Given a string, and a character offset within that string, can I search backwards using a Python regular expression?
The actual problem I'm trying to solve is to get a matching phrase at a particular offset within a string, but I have to match the first instance before that offset.
In a situation where I have a regex that's one symbol long (ex: a word boundary), I'm using a solution where I reverse the string.
my_string = "Thanks for looking at my question, StackOverflow."
offset = 30
boundary = re.compile(r'\b')
end = boundary.search(my_string, offset)
end_boundary = end.start()
end_boundary
Output: 33
end = boundary.search(my_string[::-1], len(my_string) - offset - 1)

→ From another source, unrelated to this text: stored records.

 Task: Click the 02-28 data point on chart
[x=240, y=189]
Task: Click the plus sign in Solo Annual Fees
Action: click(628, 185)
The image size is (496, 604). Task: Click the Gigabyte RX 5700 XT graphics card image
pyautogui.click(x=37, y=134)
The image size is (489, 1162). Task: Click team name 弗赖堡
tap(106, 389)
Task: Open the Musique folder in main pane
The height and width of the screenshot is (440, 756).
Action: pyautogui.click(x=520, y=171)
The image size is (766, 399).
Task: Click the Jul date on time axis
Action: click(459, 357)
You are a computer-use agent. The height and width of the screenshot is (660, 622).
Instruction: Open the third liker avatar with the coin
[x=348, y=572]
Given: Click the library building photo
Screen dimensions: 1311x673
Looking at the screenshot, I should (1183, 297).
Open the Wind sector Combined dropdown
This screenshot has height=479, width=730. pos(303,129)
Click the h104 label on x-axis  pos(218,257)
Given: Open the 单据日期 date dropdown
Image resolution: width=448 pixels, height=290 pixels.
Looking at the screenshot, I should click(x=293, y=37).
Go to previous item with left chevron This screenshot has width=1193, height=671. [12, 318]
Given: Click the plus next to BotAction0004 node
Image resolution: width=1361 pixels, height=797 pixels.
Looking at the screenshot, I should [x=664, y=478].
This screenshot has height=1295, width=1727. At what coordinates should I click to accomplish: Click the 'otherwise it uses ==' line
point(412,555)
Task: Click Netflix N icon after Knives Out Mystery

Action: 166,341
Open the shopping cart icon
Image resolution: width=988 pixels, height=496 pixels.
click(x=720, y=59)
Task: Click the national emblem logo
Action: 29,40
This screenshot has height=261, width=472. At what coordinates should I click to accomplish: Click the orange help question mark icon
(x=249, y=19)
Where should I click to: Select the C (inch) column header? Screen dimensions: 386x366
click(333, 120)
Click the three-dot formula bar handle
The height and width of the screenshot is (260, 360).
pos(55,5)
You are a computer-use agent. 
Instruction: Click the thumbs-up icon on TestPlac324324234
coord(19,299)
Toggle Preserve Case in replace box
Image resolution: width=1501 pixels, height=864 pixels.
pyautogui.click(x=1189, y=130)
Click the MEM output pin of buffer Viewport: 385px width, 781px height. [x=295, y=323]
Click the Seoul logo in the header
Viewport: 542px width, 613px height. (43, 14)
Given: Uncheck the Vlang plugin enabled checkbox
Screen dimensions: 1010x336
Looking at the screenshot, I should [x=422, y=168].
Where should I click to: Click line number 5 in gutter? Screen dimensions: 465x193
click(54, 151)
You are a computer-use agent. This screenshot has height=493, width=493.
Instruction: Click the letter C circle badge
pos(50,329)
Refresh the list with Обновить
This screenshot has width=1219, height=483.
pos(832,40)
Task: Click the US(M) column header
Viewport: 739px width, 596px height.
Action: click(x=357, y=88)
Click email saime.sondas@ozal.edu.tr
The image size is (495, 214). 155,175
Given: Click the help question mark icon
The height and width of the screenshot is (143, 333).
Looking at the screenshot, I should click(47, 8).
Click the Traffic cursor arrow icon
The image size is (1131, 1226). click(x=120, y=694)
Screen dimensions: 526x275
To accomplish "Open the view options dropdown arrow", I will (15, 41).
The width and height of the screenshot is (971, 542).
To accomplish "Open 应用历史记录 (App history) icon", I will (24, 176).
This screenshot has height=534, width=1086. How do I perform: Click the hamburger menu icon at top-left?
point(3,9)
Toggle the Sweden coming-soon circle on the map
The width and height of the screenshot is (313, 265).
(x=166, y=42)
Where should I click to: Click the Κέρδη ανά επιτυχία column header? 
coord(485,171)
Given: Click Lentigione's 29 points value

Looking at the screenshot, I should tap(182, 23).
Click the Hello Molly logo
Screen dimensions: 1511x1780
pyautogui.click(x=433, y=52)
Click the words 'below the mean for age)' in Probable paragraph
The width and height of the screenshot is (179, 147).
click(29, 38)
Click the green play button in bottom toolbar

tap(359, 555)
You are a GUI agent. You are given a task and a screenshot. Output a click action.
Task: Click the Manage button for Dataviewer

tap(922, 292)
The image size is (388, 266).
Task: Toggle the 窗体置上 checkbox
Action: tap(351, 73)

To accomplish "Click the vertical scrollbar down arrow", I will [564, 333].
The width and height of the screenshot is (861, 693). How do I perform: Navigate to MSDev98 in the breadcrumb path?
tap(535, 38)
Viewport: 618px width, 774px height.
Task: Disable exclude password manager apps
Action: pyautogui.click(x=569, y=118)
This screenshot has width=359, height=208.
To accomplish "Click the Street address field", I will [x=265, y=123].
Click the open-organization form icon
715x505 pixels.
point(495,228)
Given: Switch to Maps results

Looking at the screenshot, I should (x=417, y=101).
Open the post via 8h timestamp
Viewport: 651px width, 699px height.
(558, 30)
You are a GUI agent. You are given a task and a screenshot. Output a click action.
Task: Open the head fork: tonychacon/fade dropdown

start_boundary = len(my_string) - end.start()
start_boundary
Output: 25
my_string[start_boundary:end_boundary]
Output: 'question'
However, this "reverse" technique won't work if I have a more complicated regular expression that may involve multiple characters. For example, if I wanted to match the first instance of "ing" that appears before a specified offset:
my_new_string = "Looking feeding dancing prancing"
offset = 16 # on the word dancing
m = re.match(r'(.*?ing)', my_new_string) # Except looking backwards
Ideal output: feeding
I can likely use other approaches (split the file up into lines, and iterate through the lines backwards) but using a regular expression backwards seems like a conceptually-simpler solution.